Sexual Reproduction in Plants

Biology

Sex Organs of Plants

Sex organs of plants are found inside flowers. A male reproductive organ is called as Androecium and a female sex organ is called as Gynoecium.

Androecium has following parts-

(i) Filament

(ii) Connective, and

(iii) Pollen Sac

Filament is a thread like structure which bears pollen grain through connective and the base of the flower. Connective is the part which connects the filament with the pollen sac. The Pollen sac is a capsule like structure which contains pollen grains. Pollen grains contain male gametes.

The Gynoecium has following parts –

(i) Ovary

(ii) Style, and

(iii)Stigma

Parts of a typical flower

The ovary is a sac like structure which contains ovule. It is attached with the base of the flower. The ovule contains female gametes. Style is a tubular structure which starts from the ovary and ends up into a funnel like platform called as stigma.

Pollination:

Landing of pollen grains on stigma through different agencies like air, water, humans, bats, birds, water, and elephants etc.,   is called as pollination.

When pollen grains mature inside pollen sacs the pollen sacs burst due to pressure from inside and pollen grains become free to be carried away through different agencies. It is often seen that though a bisexual flower has both the sex organs inside; both the organs do not mature together. Thus pollen grains of one flower often fail to pollinate the same. Instead, pollen grains of one flower pollinate the other flower. This is called as cross pollination. If both the male and female sex organs mature together, this condition is called as Homogynal. Sunflower and four o’clock plant (Mirabilis jalapa) etc. are glowers with sex organs that mature together. Pollination of a flower by pollen grains of the same flower is called as Self Pollination.

In some bisexual flowers male and female sex organs do not mature at one time.
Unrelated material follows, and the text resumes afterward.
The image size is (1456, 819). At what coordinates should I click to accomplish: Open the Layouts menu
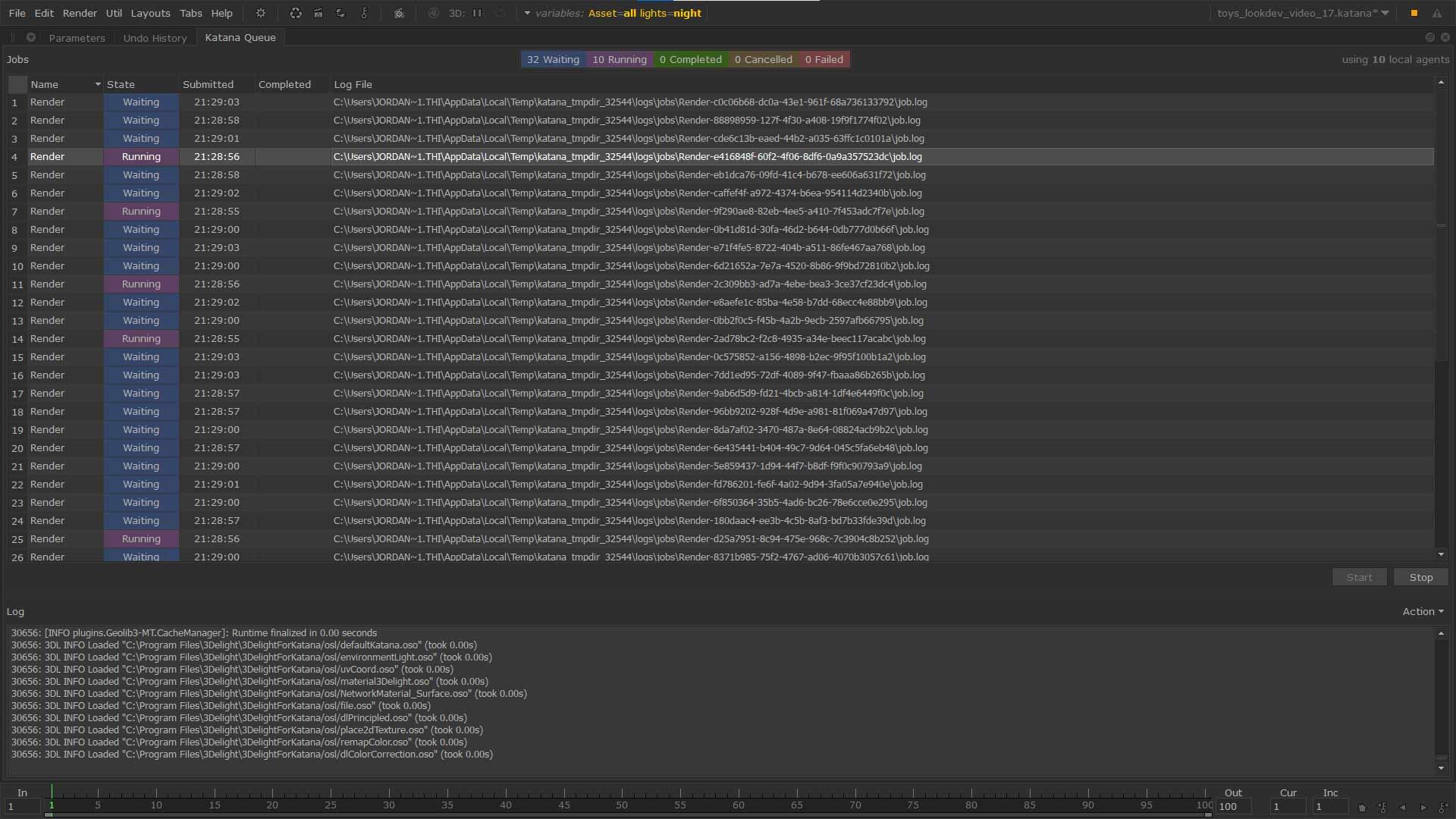coord(150,13)
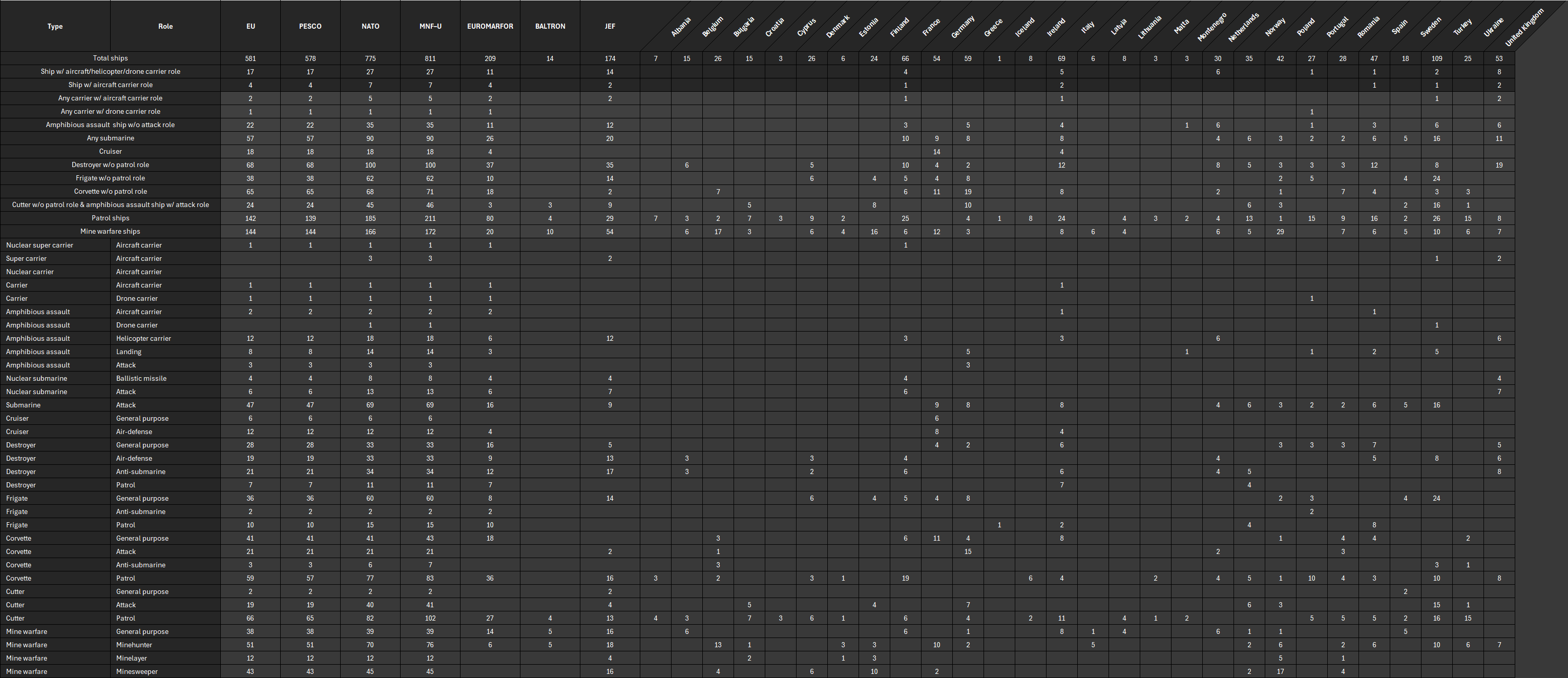Select the Minesweeper role cell
1568x678 pixels.
[x=137, y=671]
This condition is called as Dichogamy. If androecium matures first the condition is called as Protandry whereas when gynoecium matures first the condition is called as Protogynae.Due to these conditions these flowers fail to self-pollinate. Beyond these conditions there are flowers that are always self-pollinatedin spite of Dichogamy. Morphology (make up) of the flower and position of the sex organs always favours this condition. These flowers have such morphology that pollens of other flowers can never pollinate these flowers. This condition is called as Cleistogamy.

Male and female sex organs of Oxalis and Prime rose have vast differences in their length and position. This condition is called as Heterostyly. In the flowers of Madar (Calotropis) pollen grains are contained in typical structures called as Pollinia. Mainly insect pollination takes place in such flowers. This condition is called as Herkogamy.

Fertilization:

When a pollen grain lands on stigma it absorbs the nutritious slime found there and starts germination. During germination a pollen tube emerges and moves toward the ovary. In the meantime the nucleus of the pollen grain migrates in the pollen tube and divides into two Male Gametes. When male gametes reach to the ovary they fuse with the two female gametes one with the egg cell and the other with the polar nucleus. Thus the process of fertilization gets completed here.
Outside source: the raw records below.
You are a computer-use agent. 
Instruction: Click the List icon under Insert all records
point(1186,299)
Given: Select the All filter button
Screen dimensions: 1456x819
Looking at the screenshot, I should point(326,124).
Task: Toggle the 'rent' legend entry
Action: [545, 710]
Sexual Reproduction in Plants

Fusion of male and female games is called as fertilization. If two male gametes fuse with two female gametes the process is called as Double Fertilization.

After fertilization ovary develops and gets metamorphosed into fruit. Seeds contain embryo. The embryo has the capacity of developing root and stem. Seeds contain food for the embryo. A seed can survive into adverse conditions but germinates in favourable conditions to give birth to a new plant.